As Stewart and Gouldman were left as a duo they opted to try recording "Good Morning Judge", which debuted live at the Knebworth Festival on 21 August 1976 with the original line-up, and later "The Things We Do For Love". Satisfied with the results they continued to run the band with the assistance of drummer Paul Burgess, who had already worked with 10cc, acting as second drummer to Kevin Godley on tour.

Stewart recalled: "I had a big challenge ahead of me to prove to the record world that we were not just 5cc, as some of the British media had graciously called us. The music was simpler than some of the previous 10cc albums, it was far more direct, streamlined and positive. The whole album was recorded very (in our terms) quickly. I was on a mission, and flying higher and faster than I had ever been before, and I knew by then that we had a very strong album. The new songs played a big part in the equation of course, I was out to prove also that we could write a hit album without Kevin and Lol ... we did!"

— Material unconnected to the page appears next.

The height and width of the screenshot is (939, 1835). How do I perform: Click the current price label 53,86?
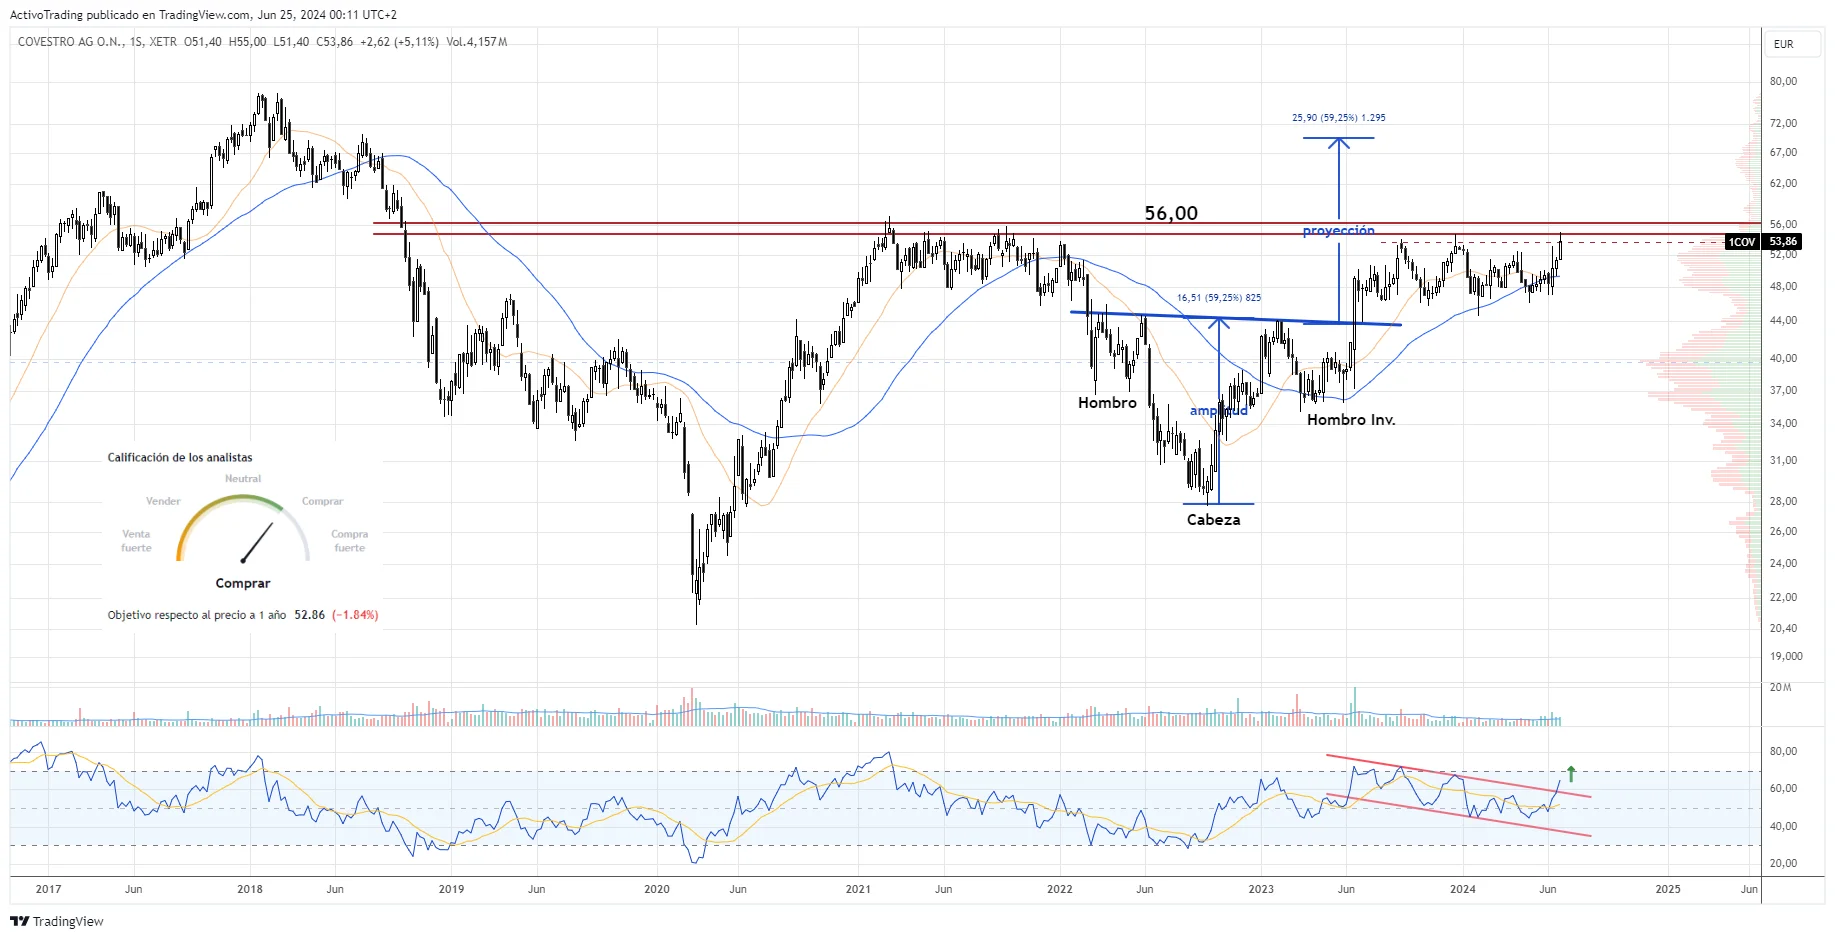click(x=1783, y=242)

The album was the first by 10cc to be recorded in the newly built Strawberry Studios South, though the original recording attempts with Godley and Creme were made in the original Strawberry Studios now referred as North.

Cover and title 
The cover design was provided by Hipgnosis. The title of the album was taken from a sign warning of dangerous curves in the southbound A24 between Leatherhead and Dorking in Surrey. Gouldman said in 1977: "Every day I used to travel down from London and see the sign, 'Deceptive Bends.' It struck me to be quite a subtle word the Department of Transport was using, and Eric agreed it was a nice title." The sign is no longer there.

Release
The first single taken from the album, "The Things We Do for Love", reached No. 1 in Canada, No. 6 in the UK Singles Chart, No. 5 on the Billboard Hot 100 where it was later certified Gold and became the band's best selling single there.

Deceptive Bends itself was also a success, performing better than previous 10cc albums in a number of countries.

The album was reissued and remastered on CD in 1997 with b-sides as bonus tracks.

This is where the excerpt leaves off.